**STATED TASK:** Put the records into a Markdown table with the columns Row and Text, one line per row with its row number, and leave out blank lines. Start with the line that contains "Where should I click to: Click the timezone" and continue through the line that contains "pos(536,209)".

**ENTRIES SHOWN:**
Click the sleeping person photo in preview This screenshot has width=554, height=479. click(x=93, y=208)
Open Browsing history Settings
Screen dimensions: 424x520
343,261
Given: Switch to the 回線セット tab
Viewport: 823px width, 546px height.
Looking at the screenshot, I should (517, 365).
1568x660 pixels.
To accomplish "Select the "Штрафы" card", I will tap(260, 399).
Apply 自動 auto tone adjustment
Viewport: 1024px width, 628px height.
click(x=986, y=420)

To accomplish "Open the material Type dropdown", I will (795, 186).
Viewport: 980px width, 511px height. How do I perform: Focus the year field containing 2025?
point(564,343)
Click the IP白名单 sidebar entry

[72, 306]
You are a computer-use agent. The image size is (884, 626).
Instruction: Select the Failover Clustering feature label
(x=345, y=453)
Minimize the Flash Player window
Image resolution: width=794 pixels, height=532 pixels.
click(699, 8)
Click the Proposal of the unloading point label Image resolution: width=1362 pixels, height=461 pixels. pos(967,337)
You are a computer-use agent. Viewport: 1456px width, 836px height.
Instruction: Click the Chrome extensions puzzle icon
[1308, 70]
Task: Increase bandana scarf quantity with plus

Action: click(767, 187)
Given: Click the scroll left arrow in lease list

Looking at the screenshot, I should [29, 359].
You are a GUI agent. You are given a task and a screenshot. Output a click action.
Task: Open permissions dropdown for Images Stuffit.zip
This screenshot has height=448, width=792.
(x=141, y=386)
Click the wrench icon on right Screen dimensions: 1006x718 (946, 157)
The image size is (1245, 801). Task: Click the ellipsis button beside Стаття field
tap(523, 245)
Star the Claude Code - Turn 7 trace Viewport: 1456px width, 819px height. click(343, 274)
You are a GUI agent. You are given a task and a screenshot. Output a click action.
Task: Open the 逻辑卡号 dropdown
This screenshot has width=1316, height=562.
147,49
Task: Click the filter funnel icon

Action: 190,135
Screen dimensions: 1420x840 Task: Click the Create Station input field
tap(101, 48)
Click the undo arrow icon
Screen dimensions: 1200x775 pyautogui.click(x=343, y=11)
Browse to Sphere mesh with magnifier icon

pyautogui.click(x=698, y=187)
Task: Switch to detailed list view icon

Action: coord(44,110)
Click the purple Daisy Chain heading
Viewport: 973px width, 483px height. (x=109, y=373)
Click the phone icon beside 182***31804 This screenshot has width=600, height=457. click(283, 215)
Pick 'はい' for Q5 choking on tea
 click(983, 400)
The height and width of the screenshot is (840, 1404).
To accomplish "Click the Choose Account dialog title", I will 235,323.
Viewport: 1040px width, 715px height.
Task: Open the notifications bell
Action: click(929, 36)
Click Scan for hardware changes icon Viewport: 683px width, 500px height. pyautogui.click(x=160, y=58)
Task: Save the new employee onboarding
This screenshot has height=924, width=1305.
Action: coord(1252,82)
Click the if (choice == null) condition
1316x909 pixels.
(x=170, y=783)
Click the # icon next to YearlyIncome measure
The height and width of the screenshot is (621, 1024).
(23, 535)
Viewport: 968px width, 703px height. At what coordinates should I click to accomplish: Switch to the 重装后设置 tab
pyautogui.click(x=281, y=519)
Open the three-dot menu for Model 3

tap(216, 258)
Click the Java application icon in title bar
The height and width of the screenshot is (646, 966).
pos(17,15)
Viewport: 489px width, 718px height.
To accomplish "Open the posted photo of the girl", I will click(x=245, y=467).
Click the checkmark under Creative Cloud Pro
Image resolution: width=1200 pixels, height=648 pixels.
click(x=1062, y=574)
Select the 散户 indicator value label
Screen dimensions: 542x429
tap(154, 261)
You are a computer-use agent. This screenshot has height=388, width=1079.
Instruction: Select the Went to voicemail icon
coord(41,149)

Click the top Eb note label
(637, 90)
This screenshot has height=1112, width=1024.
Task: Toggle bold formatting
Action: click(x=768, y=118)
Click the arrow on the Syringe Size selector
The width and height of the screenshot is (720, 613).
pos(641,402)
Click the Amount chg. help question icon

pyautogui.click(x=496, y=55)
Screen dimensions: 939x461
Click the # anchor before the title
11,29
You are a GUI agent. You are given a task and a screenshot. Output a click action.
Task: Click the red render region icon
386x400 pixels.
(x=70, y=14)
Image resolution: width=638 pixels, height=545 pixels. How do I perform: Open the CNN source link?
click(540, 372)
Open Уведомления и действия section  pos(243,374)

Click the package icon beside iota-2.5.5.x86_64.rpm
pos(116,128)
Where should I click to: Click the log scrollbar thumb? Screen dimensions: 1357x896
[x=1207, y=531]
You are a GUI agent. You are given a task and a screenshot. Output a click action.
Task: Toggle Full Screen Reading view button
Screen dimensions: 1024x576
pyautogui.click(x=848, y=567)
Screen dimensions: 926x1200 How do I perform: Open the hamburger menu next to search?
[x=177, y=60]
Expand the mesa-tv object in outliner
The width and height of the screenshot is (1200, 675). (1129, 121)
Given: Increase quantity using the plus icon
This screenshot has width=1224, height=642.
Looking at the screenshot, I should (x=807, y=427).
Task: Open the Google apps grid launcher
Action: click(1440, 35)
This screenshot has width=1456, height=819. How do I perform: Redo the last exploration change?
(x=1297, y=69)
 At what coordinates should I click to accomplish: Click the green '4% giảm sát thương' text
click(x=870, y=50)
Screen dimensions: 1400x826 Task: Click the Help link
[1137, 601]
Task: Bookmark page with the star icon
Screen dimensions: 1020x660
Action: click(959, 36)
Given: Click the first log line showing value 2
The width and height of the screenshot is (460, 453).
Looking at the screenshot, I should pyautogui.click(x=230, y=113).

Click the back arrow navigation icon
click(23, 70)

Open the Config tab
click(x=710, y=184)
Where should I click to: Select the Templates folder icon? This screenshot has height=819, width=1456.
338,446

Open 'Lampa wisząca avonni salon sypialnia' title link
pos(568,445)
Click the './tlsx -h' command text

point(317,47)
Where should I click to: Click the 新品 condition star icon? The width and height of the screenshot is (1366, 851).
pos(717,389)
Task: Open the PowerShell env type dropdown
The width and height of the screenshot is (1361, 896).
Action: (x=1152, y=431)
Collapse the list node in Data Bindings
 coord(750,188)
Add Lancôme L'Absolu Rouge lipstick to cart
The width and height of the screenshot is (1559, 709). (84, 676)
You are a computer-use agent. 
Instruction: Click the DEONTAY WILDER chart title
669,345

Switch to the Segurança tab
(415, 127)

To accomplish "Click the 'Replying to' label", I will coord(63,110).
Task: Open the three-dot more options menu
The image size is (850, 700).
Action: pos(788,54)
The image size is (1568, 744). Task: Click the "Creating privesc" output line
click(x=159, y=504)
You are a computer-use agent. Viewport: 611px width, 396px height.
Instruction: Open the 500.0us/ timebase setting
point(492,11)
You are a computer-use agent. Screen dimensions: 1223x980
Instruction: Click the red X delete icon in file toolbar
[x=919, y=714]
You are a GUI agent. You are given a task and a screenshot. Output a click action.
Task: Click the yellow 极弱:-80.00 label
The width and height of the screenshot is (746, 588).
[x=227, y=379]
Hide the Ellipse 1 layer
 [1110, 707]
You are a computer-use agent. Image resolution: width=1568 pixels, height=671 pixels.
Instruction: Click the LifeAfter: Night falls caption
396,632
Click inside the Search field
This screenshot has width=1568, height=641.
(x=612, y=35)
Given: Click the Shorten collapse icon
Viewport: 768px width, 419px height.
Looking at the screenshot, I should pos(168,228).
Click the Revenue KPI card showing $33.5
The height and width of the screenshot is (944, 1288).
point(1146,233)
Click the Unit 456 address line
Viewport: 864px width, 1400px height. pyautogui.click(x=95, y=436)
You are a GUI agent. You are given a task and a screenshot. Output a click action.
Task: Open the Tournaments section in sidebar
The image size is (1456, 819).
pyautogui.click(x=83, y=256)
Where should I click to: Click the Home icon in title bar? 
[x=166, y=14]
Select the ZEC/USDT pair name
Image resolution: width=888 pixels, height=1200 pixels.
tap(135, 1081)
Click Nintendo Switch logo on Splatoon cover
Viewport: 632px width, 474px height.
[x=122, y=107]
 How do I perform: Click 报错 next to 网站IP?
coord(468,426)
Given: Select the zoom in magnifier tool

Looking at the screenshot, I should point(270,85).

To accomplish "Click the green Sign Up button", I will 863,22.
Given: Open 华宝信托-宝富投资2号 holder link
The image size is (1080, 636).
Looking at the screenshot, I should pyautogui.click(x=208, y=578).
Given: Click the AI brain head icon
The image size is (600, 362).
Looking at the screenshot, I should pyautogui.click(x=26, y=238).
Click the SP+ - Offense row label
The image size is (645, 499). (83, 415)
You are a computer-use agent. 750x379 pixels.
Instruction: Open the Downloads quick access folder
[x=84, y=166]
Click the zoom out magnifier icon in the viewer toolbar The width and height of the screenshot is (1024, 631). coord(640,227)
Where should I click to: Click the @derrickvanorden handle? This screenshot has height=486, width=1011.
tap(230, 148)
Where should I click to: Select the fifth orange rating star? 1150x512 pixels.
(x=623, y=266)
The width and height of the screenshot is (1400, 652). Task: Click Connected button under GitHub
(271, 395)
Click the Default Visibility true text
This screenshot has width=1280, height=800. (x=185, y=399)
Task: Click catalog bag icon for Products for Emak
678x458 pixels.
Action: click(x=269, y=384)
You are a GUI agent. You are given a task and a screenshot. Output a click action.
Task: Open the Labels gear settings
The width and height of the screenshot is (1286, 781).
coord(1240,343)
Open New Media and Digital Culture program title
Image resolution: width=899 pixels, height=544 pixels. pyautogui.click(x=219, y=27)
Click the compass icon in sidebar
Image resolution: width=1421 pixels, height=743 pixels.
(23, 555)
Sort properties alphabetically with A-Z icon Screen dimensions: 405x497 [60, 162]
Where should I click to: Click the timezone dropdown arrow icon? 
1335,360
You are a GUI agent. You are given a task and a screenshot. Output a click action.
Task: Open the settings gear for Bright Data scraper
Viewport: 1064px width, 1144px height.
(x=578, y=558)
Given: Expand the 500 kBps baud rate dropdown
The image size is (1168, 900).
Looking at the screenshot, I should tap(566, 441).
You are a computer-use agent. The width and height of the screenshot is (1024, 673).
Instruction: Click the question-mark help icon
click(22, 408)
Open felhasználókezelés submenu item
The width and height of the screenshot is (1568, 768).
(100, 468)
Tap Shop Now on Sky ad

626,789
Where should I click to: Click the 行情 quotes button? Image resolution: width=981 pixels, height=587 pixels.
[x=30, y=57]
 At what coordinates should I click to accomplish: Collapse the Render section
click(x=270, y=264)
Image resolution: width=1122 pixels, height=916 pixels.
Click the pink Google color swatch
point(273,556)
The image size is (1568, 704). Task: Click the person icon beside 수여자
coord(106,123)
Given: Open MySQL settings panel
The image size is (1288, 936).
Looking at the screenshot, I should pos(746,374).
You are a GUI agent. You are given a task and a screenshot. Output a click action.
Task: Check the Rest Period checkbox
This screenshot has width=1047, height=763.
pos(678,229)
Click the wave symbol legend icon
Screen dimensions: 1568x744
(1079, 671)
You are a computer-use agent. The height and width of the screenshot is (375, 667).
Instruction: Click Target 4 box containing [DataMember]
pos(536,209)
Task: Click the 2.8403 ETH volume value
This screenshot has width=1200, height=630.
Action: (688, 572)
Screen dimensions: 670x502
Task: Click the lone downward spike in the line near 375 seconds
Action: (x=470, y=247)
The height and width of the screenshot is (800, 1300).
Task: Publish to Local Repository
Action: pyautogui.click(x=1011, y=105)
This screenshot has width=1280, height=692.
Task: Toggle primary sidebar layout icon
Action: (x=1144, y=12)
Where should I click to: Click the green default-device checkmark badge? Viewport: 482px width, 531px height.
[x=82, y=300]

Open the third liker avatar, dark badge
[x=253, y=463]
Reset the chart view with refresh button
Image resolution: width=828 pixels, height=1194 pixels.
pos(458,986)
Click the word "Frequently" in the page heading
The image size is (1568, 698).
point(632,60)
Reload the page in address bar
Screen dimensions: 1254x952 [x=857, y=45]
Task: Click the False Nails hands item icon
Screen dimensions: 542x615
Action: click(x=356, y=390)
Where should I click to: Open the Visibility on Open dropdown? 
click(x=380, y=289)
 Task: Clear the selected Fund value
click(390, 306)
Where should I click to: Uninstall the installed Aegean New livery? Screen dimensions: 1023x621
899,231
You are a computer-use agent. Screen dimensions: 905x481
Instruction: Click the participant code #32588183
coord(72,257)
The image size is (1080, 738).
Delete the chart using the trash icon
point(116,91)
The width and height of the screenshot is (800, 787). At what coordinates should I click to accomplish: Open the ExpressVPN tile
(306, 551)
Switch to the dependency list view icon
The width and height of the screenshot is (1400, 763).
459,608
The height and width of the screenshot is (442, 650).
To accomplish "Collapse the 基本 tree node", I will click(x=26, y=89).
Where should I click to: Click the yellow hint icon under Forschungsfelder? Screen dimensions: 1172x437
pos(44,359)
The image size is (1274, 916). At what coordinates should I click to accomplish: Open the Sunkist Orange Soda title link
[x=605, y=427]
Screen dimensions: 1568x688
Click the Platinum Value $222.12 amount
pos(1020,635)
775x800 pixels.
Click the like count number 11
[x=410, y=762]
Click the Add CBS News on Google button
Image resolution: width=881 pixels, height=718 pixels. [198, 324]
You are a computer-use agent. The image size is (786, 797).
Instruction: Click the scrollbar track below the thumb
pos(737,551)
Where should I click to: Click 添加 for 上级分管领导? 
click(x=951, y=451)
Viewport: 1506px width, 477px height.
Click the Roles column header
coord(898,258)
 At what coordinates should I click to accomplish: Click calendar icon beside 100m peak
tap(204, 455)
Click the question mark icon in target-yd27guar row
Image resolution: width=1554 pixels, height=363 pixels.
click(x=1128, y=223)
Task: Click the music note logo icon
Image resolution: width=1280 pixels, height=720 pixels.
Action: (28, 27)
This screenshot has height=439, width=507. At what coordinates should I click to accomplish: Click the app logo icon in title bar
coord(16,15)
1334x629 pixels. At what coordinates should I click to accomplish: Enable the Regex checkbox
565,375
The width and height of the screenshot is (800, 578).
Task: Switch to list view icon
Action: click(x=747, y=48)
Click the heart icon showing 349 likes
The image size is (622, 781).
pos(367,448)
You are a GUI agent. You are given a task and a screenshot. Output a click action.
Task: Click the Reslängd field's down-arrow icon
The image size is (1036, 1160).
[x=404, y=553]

**OUTPUT BELOW:**
| Row | Text |
|---|---|
| 1 | Where should I click to: Click the timezone dropdown arrow icon?  |
| 2 | 1335,360 |
| 3 | You are a GUI agent. You are given a task and a screenshot. Output a click action. |
| 4 | Task: Open the settings gear for Bright Data scraper |
| 5 | Viewport: 1064px width, 1144px height. |
| 6 | (x=578, y=558) |
| 7 | Given: Expand the 500 kBps baud rate dropdown |
| 8 | The image size is (1168, 900). |
| 9 | Looking at the screenshot, I should tap(566, 441). |
| 10 | You are a computer-use agent. The width and height of the screenshot is (1024, 673). |
| 11 | Instruction: Click the question-mark help icon |
| 12 | click(22, 408) |
| 13 | Open felhasználókezelés submenu item |
| 14 | The width and height of the screenshot is (1568, 768). |
| 15 | (100, 468) |
| 16 | Tap Shop Now on Sky ad |
| 17 | 626,789 |
| 18 | Where should I click to: Click the 行情 quotes button? Image resolution: width=981 pixels, height=587 pixels. |
| 19 | [x=30, y=57] |
| 20 |  At what coordinates should I click to accomplish: Collapse the Render section |
| 21 | click(x=270, y=264) |
| 22 | Image resolution: width=1122 pixels, height=916 pixels. |
| 23 | Click the pink Google color swatch |
| 24 | point(273,556) |
| 25 | The image size is (1568, 704). Task: Click the person icon beside 수여자 |
| 26 | coord(106,123) |
| 27 | Given: Open MySQL settings panel |
| 28 | The image size is (1288, 936). |
| 29 | Looking at the screenshot, I should pos(746,374). |
| 30 | You are a GUI agent. You are given a task and a screenshot. Output a click action. |
| 31 | Task: Check the Rest Period checkbox |
| 32 | This screenshot has width=1047, height=763. |
| 33 | pos(678,229) |
| 34 | Click the wave symbol legend icon |
| 35 | Screen dimensions: 1568x744 |
| 36 | (1079, 671) |
| 37 | You are a computer-use agent. The height and width of the screenshot is (375, 667). |
| 38 | Instruction: Click Target 4 box containing [DataMember] |
| 39 | pos(536,209) |